=== EXTRACT ===
____________________
FTSE falls again with Pearson hit by downgrade

Investors nervous as Federal Reserve meets.
Investors nervous as Federal Reserve meets. Photograph: Chip Somodevilla/Getty Images

Leading shares are heading lower again, with Pearson one of the biggest losers so far.

The educational publisher is down another 14.5p to 890.5p after slumping last week in the wake of a profit warning, which it blamed on a slowdown in enrolments to US colleges and weaker text book sales in South Africa. The company has been selling off divisions such as the Economist and the Financial Times to concentrate on its educational business but this is now currently struggling.

The latest catalyst is a downgrade from Credit Suisse, which has moved from outperform to neutral and slashed its target price from £14.55 to 970p. The bank’s analysts said:

Whilst we continue to see the potential for longer term upside for the group as it makes the digital migration, we believe these results demonstrate that it is no longer possible to have any meaningful conviction in the group’s short-medium term trading and as such we no longer believe its assets deserve a premium to its more stable professional publishing peers. As such, we downgrade the group to neutral.

Overall the FTSE 100 has fallen 24.21 points to 6392.81, ahead of an expected dip in UK GDP and as the US Federal Reserve begins its latest rate setting meeting. No change is expected this month but investors will be looking for clues as to whether the Fed may raise rates later this year.

With continuing worries about China, commodity companies are under pressure again. BHP Billiton is down 16.5p at 1114.5p while Anglo American has lost 7.9p at 583p.

But BP is 6.25p better at 390.65 after its third quarter earnings of $1.8bn beat expectations of a $1.2bn figure, and it unveiled further spending cuts to cope with the weak oil price.

St James’s Place also benefited from a positive reaction to its latest update, rising 10.5p to 941p. The wealth management group reported a 17% rise in net inflows in the third quarter.

Elsewhere TalkTalk - hit hard after last week’s cyber-attack - has recovered 17.7p or nearly 8% to 243p as a 15 year old schoolboy was arrested.

Lower down the market ValiRx has dipped 0.5p to 25.5p despite the life science company signing a three year collaboration deal with Finnish group Pharmatest to develop further products and compounds from its proprietary technology. Analysts at Northland Capital Partners said:

ValiRx takes a low-risk approach to cancer drug development: by outsourcing much of its drug development work to contract research organisations the company has flexibility in quickly terminating any struggling research programmes. The agreement with Pharmatest further supports this strategy. Moreover, the agreement is on favourable commercial terms to ValiRx, requiring no immediate payments to Pharmatest for providing services.
____________________
=== DATA SEGMENT ===
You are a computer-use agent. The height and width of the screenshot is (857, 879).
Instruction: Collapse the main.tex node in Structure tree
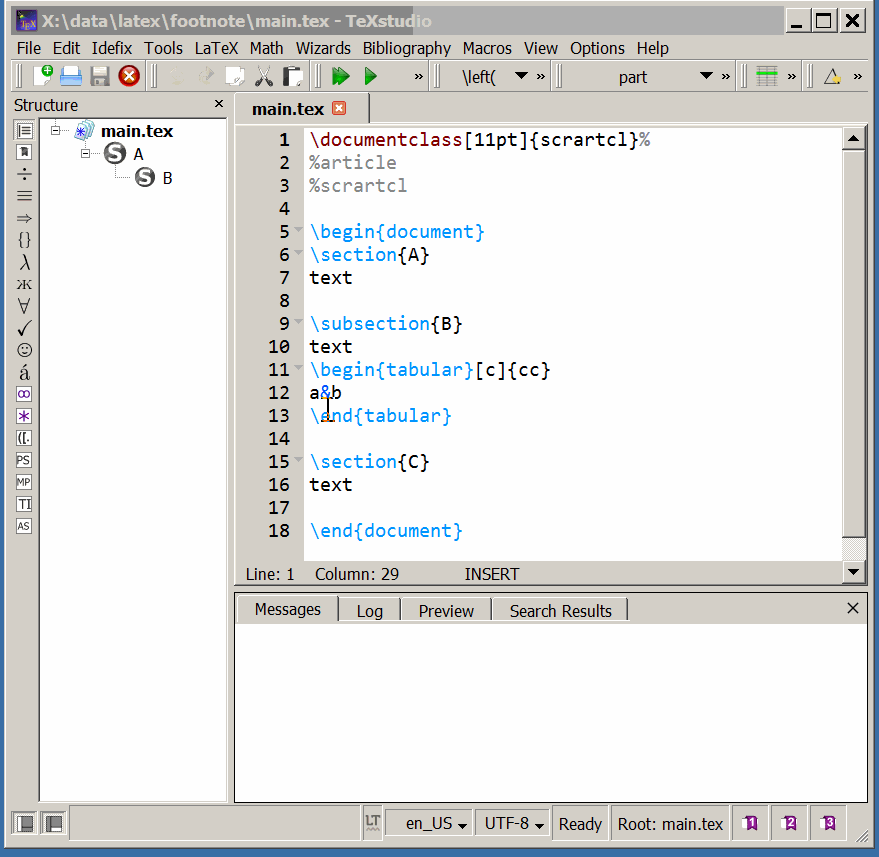pyautogui.click(x=56, y=130)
____________________
=== PROBLEM SET ===
1 > Can you shorten the paragraph of the FTSE report that begins "The educational publisher is down" while keeping its main facts?
2 > Would you reproduce the FTSE report word for word, from "Overall the FTSE" up to and including "the third quarter."?

=== ANSWERS TO EACH TASK ===
1 > The educational publisher has dropped another 14.5p to 890.5p. It slumped last week after a profit warning, which it blamed on slower enrollments at US colleges and weaker textbook sales in South Africa. It has sold divisions such as the Economist and the Financial Times to focus on education, but that business is now struggling.

2 >
Overall the FTSE 100 has fallen 24.21 points to 6392.81, ahead of an expected dip in UK GDP and as the US Federal Reserve begins its latest rate setting meeting. No change is expected this month but investors will be looking for clues as to whether the Fed may raise rates later this year.

With continuing worries about China, commodity companies are under pressure again. BHP Billiton is down 16.5p at 1114.5p while Anglo American has lost 7.9p at 583p.

But BP is 6.25p better at 390.65 after its third quarter earnings of $1.8bn beat expectations of a $1.2bn figure, and it unveiled further spending cuts to cope with the weak oil price.

St James’s Place also benefited from a positive reaction to its latest update, rising 10.5p to 941p. The wealth management group reported a 17% rise in net inflows in the third quarter.